SELECTED EXTRACT:
______

11 April 2026

The Strongman Trap

An excerpt from the new book, New Politics for the Next Economy.

The notion of self is a fictional device we use to maintain a sense of continuity across space and time, a way to pretend that we don't greatly change at different ages and in different circumstances. It would be overwhelming to just show up new to the world and our possibilities even once a year much less each morning. So — like a plot device that strings together otherwise disparate events and feelings — we sustain a sense of me that might actually be a crowd of related but hardly identical people all crowded into the parade of years and moments that constitute a life.
Institutions do something similar for societies. They are the plot device a people use to maintain coherence across generations — smoothing over the discontinuities, giving strangers a shared script, making it possible to wake up each morning into a world that feels, if not familiar, at least navigable. The Constitution, the local school, the company you work for, the church you attend or don't — these are the narrative scaffolding that lets a society of 335 million people function as though it were one story rather than millions of unrelated ones.
When institutions decay, people are showing up to a world that feels unfamiliar — and it is overwhelming. The anger in the country right now is partly the anger of people whose plot device broke. The story they were using to make sense of their lives — the job, the church, the party, the neighborhood — stopped working, and they're left with the raw, unnarrated experience of change. That's what strongmen exploit. They offer a simpler story.

______

GIVEN DATA:

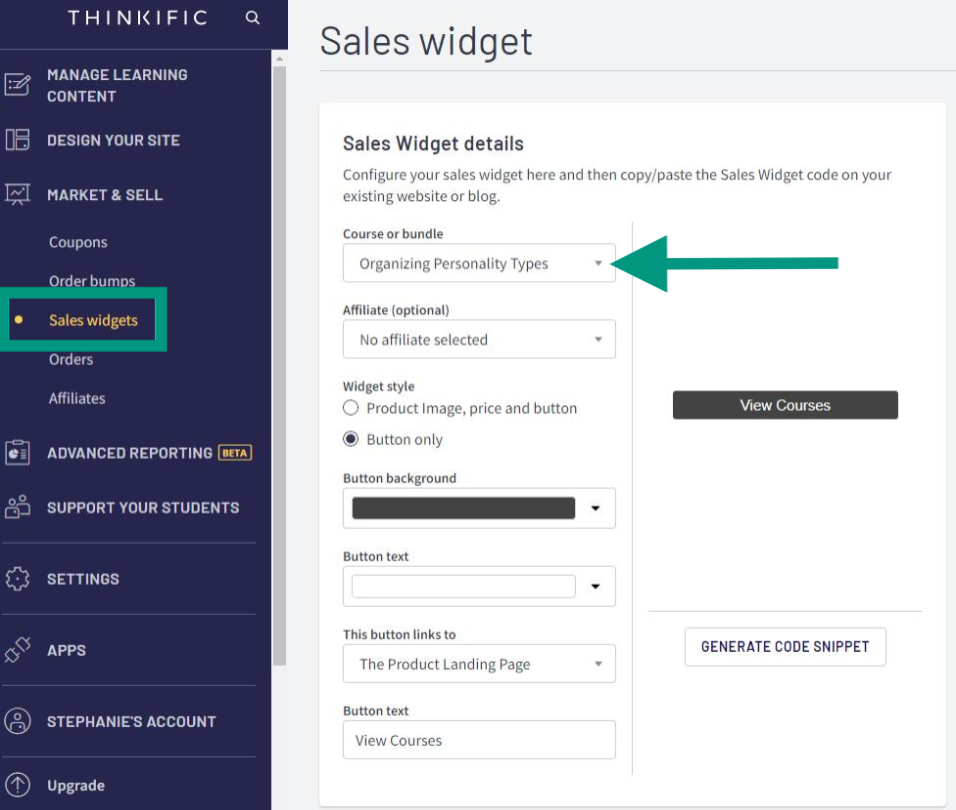Open the This button links to dropdown
Screen dimensions: 956x810
click(x=479, y=664)
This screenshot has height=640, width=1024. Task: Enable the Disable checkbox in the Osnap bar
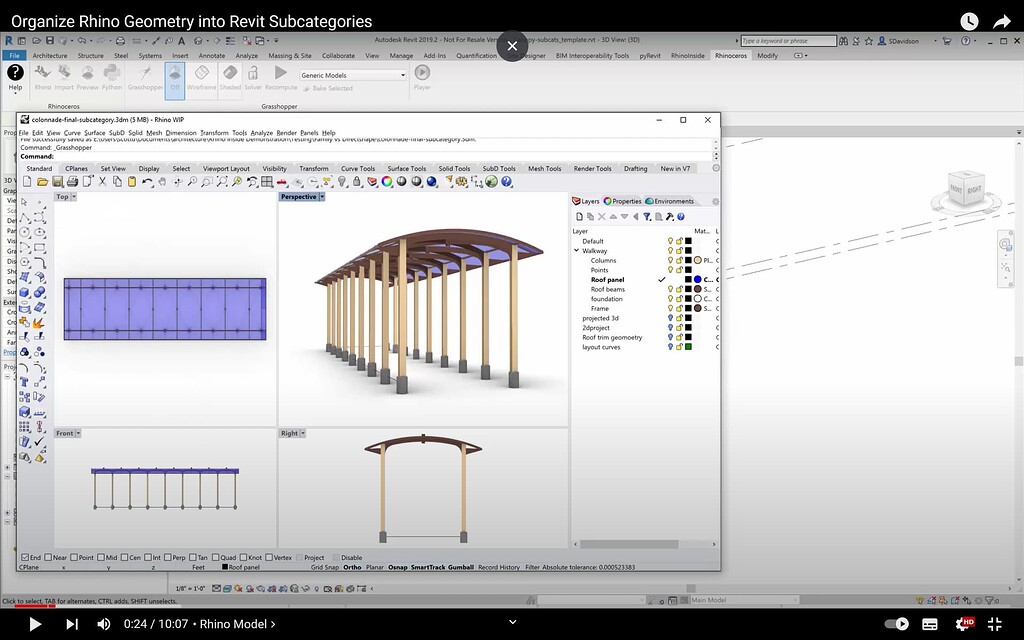[337, 558]
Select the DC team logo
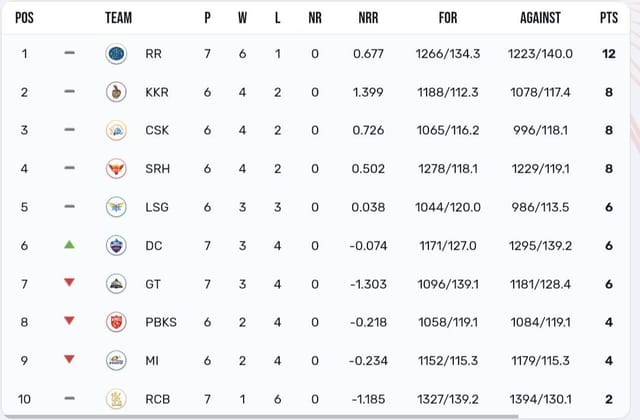 pos(116,245)
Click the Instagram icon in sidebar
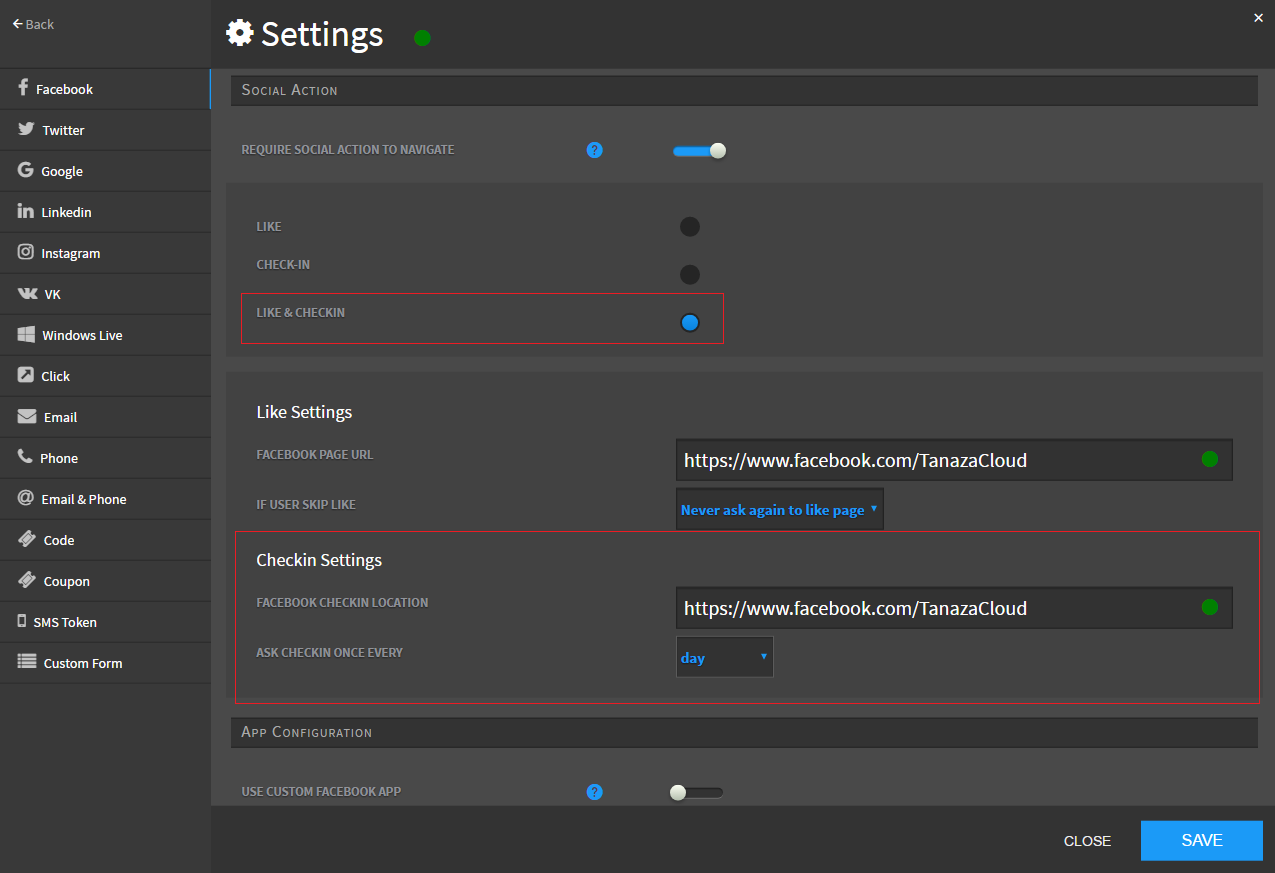Image resolution: width=1275 pixels, height=873 pixels. (26, 253)
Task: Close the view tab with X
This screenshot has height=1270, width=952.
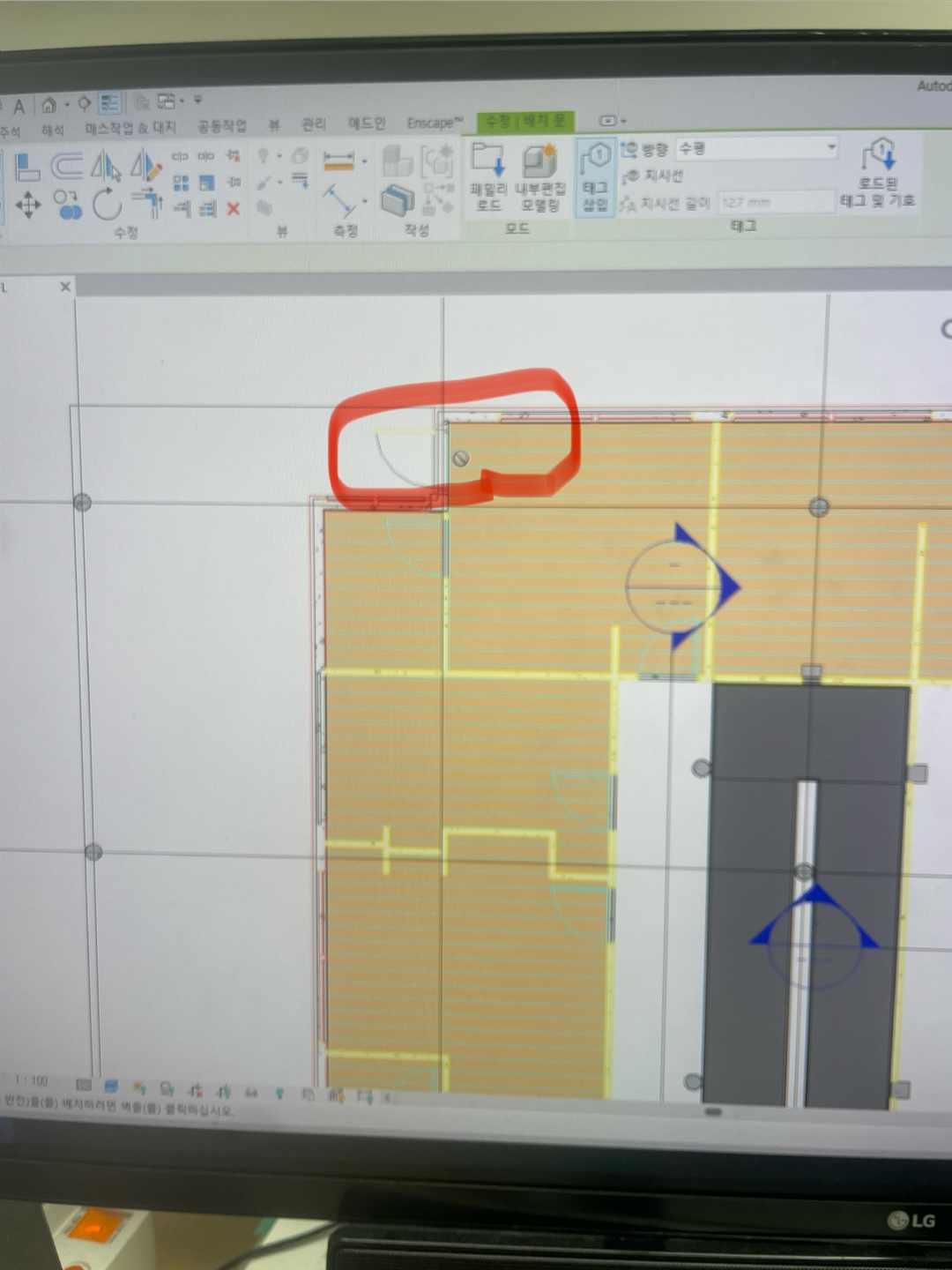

______

ACTIVITIES:
1: Put this sentence from the excerpt into Spanish: "When institutions decay, people are showing up to a world that feels unfamiliar — and it is overwhelming."
2: For each statement, say yes or no to whether it agrees with the excerpt, and quote the words that decide it. (a) The self is described as a fictional device. (b) Strongmen offer a more complicated story. (c) The society discussed has 335 million people.
3: Continue the excerpt about institutions and strongmen, starting after its final sentence.
The entries play no part in this work.

ANSWERS FOR THE TASKS:
1: Cuando las instituciones se deterioran, las personas llegan a un mundo que les resulta desconocido, y eso es abrumador.

2:
(a) Yes: "The notion of self is a fictional device"
(b) No: "They offer a simpler story."
(c) Yes: "a society of 335 million people"

3:
The promise is seductive. The record is dismal. Consider the Korean peninsula: divided since 1948, sharing race, culture, and language. One side crushed its institutions under dictatorship; the other nurtured them under democracy. Today, the average South Korean produces in a couple of weeks what a North Korean produces in a year. Twenty percent of Russians still lack indoor plumbing; the country has defaulted on every 30-year bond it has ever issued. Strongmen capture attention but destroy prosperity. Strong institutions may be boring, but they are the only way complex societies thrive. Trump is a symptom of this institutional recession — and a warning of what happens when people lose faith in the institutions that have done so much to define this country and enable its progress.
The strongman's simpler story always has the same ending. Given a choice between a strongman atop weak institutions, or modest leaders within reliable, democratic institutions, bet on institutions every time.